Câblage électrique finalisé

L’interrupteur est laissé volant en périphérie de la base de manière à pouvoir être facilement accessible. Les fils sont fixés sur la base à l’aide de ruban adhésif de manière à ce qu’ils ne viennent pas au-dessus du trou de l’objectif.

Mise en place de la protection de la base

Des écrous sont placés sur les vis qui émergent de la base. Ils servent d’appui à une protection en carton fort (22cm x 22cm) percée en son centre d’un trou circulaire de 11,5cm de diamètre. Cette plaque de carton peut être recouverte d’adhésif blanc pour être mieux protégée de l’humidité.

La base mise en plaace

La protection est ensuite solidarisée à la base à l’aide de 4 écrous. L’écartement entre la protection et la base doit être suffisant afin de pouvoir atteindre l’interrupteur et le manipuler. Il est préférable de laisser l’interrupteur sous la protection de manière à se prémunir d’un allumage accidentel durant le transport. On peut toutefois le fixer sur la protection dans le cadre d’une utilisation sédentaire de la boîte à PLU.
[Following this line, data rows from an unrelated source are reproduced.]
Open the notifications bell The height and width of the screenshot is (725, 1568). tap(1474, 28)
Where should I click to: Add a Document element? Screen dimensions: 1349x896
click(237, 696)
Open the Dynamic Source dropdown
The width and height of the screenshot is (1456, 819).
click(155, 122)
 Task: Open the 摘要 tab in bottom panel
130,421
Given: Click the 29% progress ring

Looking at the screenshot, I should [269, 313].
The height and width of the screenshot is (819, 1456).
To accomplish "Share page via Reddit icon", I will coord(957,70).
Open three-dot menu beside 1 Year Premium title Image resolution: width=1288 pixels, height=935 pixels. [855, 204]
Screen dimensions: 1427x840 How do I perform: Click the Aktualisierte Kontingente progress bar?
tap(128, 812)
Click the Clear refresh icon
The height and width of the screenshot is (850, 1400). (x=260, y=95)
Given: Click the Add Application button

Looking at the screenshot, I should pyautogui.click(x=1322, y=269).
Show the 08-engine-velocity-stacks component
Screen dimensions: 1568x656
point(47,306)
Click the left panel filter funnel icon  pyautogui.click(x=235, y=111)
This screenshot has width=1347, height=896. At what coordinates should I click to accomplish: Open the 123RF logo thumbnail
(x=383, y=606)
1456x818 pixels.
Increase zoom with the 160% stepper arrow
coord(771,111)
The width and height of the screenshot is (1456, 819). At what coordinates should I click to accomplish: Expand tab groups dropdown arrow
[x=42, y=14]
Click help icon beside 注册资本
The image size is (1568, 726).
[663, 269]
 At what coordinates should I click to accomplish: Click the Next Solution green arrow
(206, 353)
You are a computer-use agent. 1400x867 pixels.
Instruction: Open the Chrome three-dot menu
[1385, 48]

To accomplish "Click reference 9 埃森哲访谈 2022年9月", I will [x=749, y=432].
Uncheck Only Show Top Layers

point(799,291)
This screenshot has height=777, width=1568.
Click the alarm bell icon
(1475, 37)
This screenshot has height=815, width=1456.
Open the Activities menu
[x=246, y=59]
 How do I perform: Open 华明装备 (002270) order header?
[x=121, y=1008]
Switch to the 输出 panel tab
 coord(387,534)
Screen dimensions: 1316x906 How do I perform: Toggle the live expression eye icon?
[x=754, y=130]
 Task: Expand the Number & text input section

Mise en place du diffuseur

Un diffuseur en plexiglas semi transparent de 12cm de côté est inséré dans le déflecteur. Il doit être taillé de manière à entrer légèrement en force dans le déflecteur, évitant ainsi une fixation qui pourrait se trouver sur le chemin optique.

Pose du diffuseur

On remarquera sur la photo que les LEDs sont légèrement inclinées vers l’extérieur de la boîte de manière à éclairer les parois une fois celles-ci mises en place. Cela permet par réflexion d’obtenir un éclairage bien uniforme du fond de la boîte.

Le matériau utilisé pour le diffuseur est très exactement du "styroglass opaline". C’est une sorte de plexiglas qui transmet entre 60 et 70% de la lumière et qui a un aspect laiteux. Il fait 2,5mm d’épaisseur et se vend généralement en plaques de 1m par 50cm.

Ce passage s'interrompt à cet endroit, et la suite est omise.